Auffallend zurückhaltend äußerte sich gestern Bayerns Ministerpräsident Edmund Stoiber, der in der Vergangenheit einer der lautesten Kritiker des Antidiskriminierungsgesetzes gewesen war. Der CSU-Chef erklärte, es sei immer schwierig, unter Koalitionspartnern mit unterschiedlichen Vorstellungen zu einem Kompromiss zu kommen. „Aber ich glaube, dass er tragfähig ist.“ Kein Wunder: Die CSU war bei dem Koalitionsgipfel mit einem für sie wichtigen Erfolg bei einem ganz anderen Thema ruhig gestellt worden. Als die Verhandlungen stockten, soll die Kanzlerin einen originellen Deal angeboten haben. Die SPD könne Zugeständnisse beim Antidiskriminierungsgesetz bekommen, wenn sie einen Herzenswunsch der CSU erfüllt. Den Bayern war es wichtig, im Zuge der Mehrwertsteuererhöhung ihre Bauern zu entlasten. Und so geschah es. SPD-Chef Kurt Beck stimmte zu, die Vorsteuerpauschale für Landwirte von derzeit 9 auf 10,7 Prozent anzuheben. Dafür erklärte sich die CSU bereit, auch „sexuelle Orientierung“ als Diskriminierungskriterium in das Gesetz aufzunehmen. Ein klassischer Kuhhandel, mit dem alle eigentlich zufrieden waren.

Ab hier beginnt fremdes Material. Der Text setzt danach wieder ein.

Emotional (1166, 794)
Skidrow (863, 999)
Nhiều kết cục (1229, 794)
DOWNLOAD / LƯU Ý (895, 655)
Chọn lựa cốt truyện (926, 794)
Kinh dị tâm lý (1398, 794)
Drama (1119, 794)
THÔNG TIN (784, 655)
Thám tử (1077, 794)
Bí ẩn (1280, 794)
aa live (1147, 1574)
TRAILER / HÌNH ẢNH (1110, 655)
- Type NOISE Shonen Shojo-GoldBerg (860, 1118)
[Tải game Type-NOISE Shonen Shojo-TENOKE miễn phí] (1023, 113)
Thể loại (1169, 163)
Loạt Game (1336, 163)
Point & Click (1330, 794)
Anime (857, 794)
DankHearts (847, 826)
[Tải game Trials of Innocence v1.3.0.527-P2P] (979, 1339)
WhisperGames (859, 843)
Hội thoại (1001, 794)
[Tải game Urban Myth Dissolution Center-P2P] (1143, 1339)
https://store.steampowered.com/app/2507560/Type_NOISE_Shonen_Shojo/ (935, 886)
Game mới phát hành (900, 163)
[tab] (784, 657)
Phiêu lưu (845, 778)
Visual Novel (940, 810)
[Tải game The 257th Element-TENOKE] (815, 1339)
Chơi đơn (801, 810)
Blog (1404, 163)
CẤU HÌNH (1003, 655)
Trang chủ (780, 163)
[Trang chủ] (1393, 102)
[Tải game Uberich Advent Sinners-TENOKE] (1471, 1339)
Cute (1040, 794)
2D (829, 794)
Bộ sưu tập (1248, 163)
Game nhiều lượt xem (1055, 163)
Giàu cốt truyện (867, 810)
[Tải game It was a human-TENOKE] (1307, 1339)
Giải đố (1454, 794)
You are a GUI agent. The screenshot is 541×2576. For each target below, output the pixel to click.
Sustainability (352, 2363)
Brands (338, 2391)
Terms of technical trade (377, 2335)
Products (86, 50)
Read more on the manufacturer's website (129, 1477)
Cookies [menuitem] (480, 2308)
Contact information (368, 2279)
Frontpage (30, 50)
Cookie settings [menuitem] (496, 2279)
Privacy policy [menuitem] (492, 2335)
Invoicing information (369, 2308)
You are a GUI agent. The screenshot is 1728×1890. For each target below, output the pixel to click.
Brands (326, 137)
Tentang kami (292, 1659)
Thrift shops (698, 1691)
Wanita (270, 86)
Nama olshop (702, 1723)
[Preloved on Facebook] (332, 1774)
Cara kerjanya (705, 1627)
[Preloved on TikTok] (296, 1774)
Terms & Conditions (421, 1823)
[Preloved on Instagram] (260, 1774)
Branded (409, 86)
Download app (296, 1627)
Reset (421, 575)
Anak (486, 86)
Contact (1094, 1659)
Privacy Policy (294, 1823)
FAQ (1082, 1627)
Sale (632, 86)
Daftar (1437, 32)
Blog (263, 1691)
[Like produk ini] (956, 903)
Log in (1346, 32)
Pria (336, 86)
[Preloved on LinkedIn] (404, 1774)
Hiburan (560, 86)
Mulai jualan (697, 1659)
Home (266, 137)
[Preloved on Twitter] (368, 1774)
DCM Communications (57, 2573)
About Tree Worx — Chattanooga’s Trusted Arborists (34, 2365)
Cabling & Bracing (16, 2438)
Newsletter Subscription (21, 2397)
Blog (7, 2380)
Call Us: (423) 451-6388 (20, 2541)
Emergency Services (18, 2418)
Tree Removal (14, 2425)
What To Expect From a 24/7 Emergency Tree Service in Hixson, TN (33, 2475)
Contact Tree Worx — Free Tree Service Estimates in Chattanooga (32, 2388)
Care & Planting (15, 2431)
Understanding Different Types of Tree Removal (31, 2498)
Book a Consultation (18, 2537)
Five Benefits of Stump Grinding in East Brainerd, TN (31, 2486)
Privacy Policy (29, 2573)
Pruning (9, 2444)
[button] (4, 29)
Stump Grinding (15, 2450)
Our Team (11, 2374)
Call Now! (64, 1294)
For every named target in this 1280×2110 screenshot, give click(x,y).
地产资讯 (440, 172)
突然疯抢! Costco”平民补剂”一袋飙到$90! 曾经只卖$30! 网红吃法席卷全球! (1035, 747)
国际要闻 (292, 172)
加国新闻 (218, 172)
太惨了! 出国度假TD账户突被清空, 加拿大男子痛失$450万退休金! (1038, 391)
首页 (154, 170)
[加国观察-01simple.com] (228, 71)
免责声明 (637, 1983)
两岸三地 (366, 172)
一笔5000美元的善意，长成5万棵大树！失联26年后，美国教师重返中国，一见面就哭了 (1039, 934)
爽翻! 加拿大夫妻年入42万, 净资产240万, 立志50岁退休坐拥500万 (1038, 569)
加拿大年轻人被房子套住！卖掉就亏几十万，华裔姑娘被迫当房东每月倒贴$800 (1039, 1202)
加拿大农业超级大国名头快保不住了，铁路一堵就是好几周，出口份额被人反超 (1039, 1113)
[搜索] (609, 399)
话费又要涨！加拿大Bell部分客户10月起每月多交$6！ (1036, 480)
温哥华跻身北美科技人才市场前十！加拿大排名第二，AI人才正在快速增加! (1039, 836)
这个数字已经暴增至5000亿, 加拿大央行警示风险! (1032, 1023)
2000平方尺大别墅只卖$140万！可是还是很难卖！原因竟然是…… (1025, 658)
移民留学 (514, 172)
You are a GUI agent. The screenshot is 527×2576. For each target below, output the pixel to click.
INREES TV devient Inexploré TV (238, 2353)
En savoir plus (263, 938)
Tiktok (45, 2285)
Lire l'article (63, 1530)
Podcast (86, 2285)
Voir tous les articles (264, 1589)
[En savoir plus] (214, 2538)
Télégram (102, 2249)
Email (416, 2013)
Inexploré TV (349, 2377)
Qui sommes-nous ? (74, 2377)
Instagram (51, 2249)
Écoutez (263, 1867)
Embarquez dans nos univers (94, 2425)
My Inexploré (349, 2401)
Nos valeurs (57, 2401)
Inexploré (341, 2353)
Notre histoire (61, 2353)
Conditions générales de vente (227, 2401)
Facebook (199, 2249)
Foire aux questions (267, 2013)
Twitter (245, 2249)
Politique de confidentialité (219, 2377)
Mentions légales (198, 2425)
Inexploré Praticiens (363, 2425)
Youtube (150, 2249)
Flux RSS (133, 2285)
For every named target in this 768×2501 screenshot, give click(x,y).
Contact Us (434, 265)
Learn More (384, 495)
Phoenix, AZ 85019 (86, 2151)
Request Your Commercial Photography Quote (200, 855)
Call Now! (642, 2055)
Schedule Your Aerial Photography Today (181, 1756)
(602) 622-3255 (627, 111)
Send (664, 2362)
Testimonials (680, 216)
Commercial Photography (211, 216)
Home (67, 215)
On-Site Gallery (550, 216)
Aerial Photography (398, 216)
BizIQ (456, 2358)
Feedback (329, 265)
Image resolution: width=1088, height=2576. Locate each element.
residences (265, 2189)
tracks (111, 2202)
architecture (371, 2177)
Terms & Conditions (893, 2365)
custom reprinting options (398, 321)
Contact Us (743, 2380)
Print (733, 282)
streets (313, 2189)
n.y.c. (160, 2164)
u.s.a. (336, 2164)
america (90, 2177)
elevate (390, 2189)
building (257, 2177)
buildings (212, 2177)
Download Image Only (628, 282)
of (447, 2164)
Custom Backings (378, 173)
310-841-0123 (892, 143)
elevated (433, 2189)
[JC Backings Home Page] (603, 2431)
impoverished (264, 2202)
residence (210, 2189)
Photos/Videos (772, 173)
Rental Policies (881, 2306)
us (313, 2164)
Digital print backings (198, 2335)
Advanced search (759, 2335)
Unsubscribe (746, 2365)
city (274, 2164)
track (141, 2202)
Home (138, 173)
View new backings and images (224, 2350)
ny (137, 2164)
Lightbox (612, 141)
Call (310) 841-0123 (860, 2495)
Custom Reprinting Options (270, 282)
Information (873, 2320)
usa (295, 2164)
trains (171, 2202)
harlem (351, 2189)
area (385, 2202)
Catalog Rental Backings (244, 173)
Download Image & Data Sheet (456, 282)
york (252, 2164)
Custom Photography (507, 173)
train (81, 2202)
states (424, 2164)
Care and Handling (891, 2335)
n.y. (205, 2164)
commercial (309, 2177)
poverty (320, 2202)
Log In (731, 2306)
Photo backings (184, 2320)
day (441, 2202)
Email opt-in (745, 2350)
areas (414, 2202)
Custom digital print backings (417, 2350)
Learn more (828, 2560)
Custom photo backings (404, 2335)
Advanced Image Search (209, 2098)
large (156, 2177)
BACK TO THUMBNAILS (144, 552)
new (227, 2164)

Nun gab es aber ein Problem: Ausgerechnet die Grünen lobten den Antidiskriminierungs-Kompromiss, weil er „dem rot-grünen Ansatz folgt“. Ein Lob, das der Union äußerst peinlich war. Regierungssprecher Ulrich Wilhelm höchstpersönlich sah sich gestern bemüßigt, auf „16 Änderungen“ hinzuweisen, die gegenüber dem rot-grünen Gesetzentwurf vorgenommen worden seien. Insofern gehe „die Einschätzung der Grünen an der Realität vorbei“.